Habeas Corpus, R.I.P. (1215 - 2006)

By Molly Ivins


With a smug stroke of his pen, President Bush is set to wipe out a safeguard against illegal imprisonment that has endured as a cornerstone of legal justice since the Magna Carta.

09/29/06 "TruthDig" -- -- AUSTIN, Texas—Oh dear. I’m sure he didn’t mean it. In Illinois’ Sixth Congressional District, long represented by Henry Hyde, Republican candidate Peter Roskam accused his Democratic opponent, Tammy Duckworth, of planning to “cut and run” on Iraq.

Duckworth is a former Army major and chopper pilot who lost both legs in Iraq after her helicopter got hit by an RPG. “I just could not believe he would say that to me,” said Duckworth, who walks on artificial legs and uses a cane. Every election cycle produces some wincers, but how do you apologize for that one?

Problems and tasks:
**A.** Name every person the habeas corpus column mentions after its byline.
**B.** Pick up the habeas corpus column after its final sentence and carry it forward a few paragraphs.

Data extract:
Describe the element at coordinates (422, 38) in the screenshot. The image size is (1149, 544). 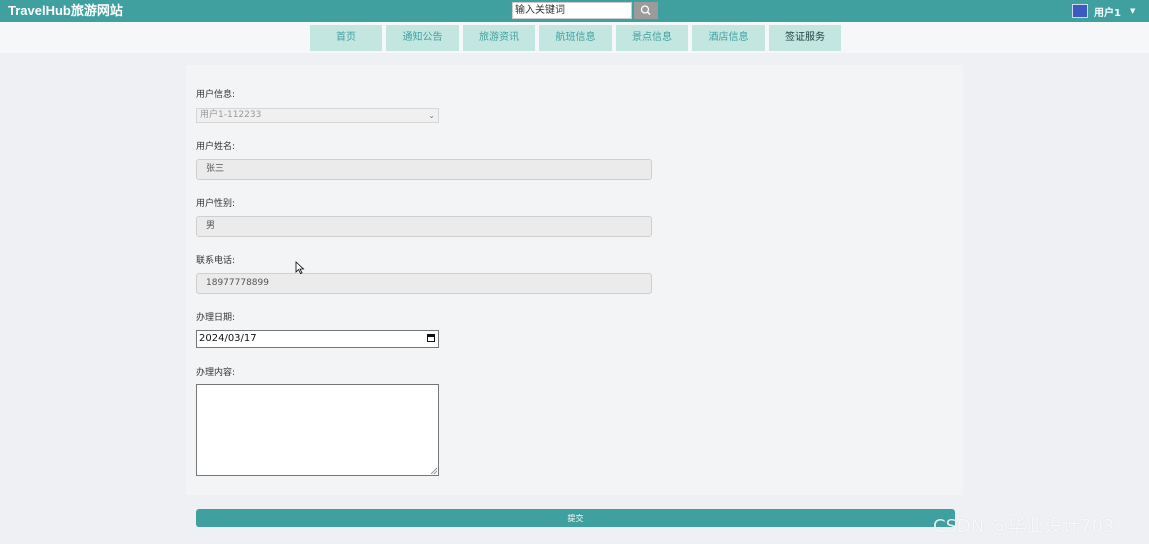
I see `nav-item-notices: 通知公告` at that location.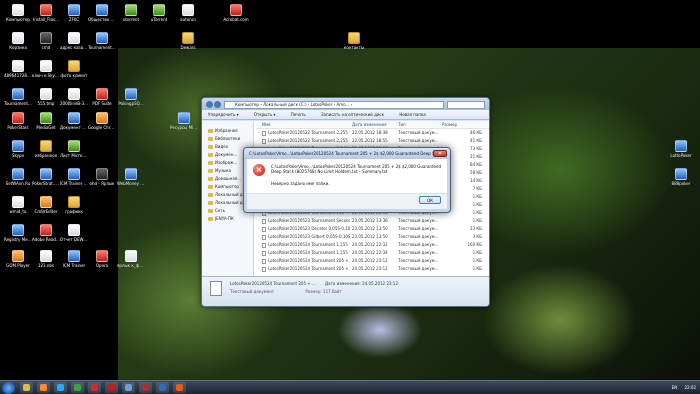  Describe the element at coordinates (402, 125) in the screenshot. I see `column-type: Тип` at that location.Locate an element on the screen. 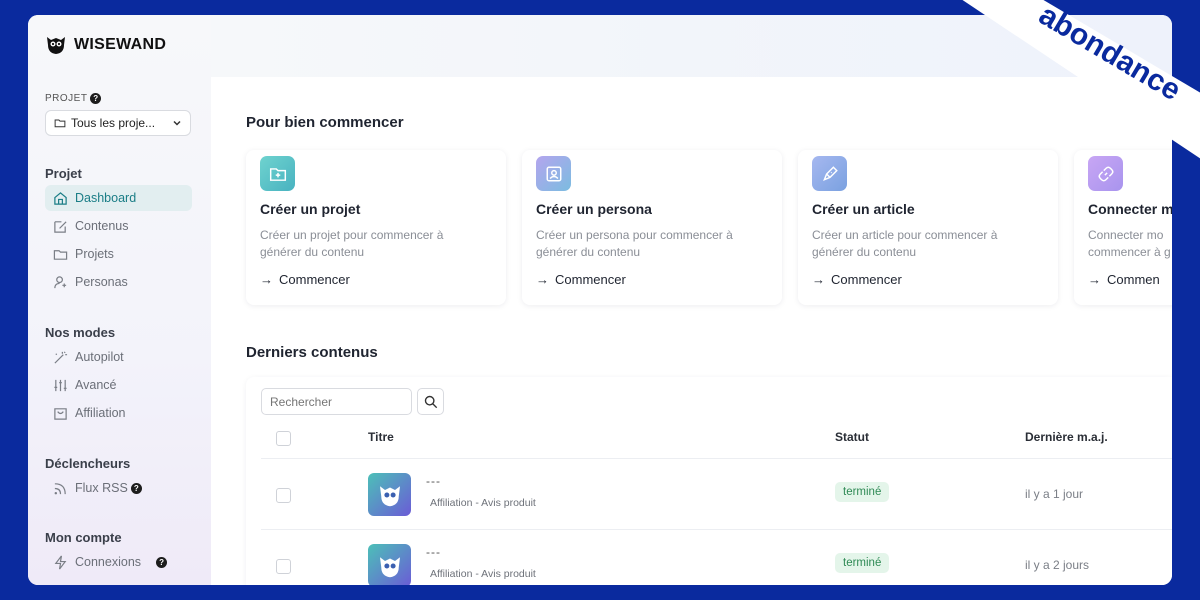  section-title-modes: Nos modes is located at coordinates (80, 332).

Task results:
**A.** President Bush, Henry Hyde, Peter Roskam, Tammy Duckworth

**B.**
The legislative equivalent of that remark is the detainee bill now being passed by Congress. Beloveds, this is so much worse than even that pathetic deal reached last Thursday between the White House and Republican Sens. John Warner, John McCain and Lindsey Graham. The White House has since reinserted a number of “technical fixes” that were the point of the putative “compromise.” It leaves the president with the power to decide who is an enemy combatant.

This bill is not a national security issue—this is about torturing helpless human beings without any proof they are our enemies. Perhaps this could be considered if we knew the administration would use the power with enormous care and thoughtfulness. But of the over 700 prisoners sent to Gitmo, only 10 have ever been formally charged with anything. Among other things, this bill is a CYA for torture of the innocent that has already taken place.

Death by torture by Americans was first reported in 2003 in a New York Times article by Carlotta Gall. The military had announced the prisoner died of a heart attack, but when Gall saw the death certificate, written in English and issued by the military, it said the cause of death was homicide. The “heart attack” came after he had been beaten so often on this legs that they had “basically been pulpified,” according to the coroner.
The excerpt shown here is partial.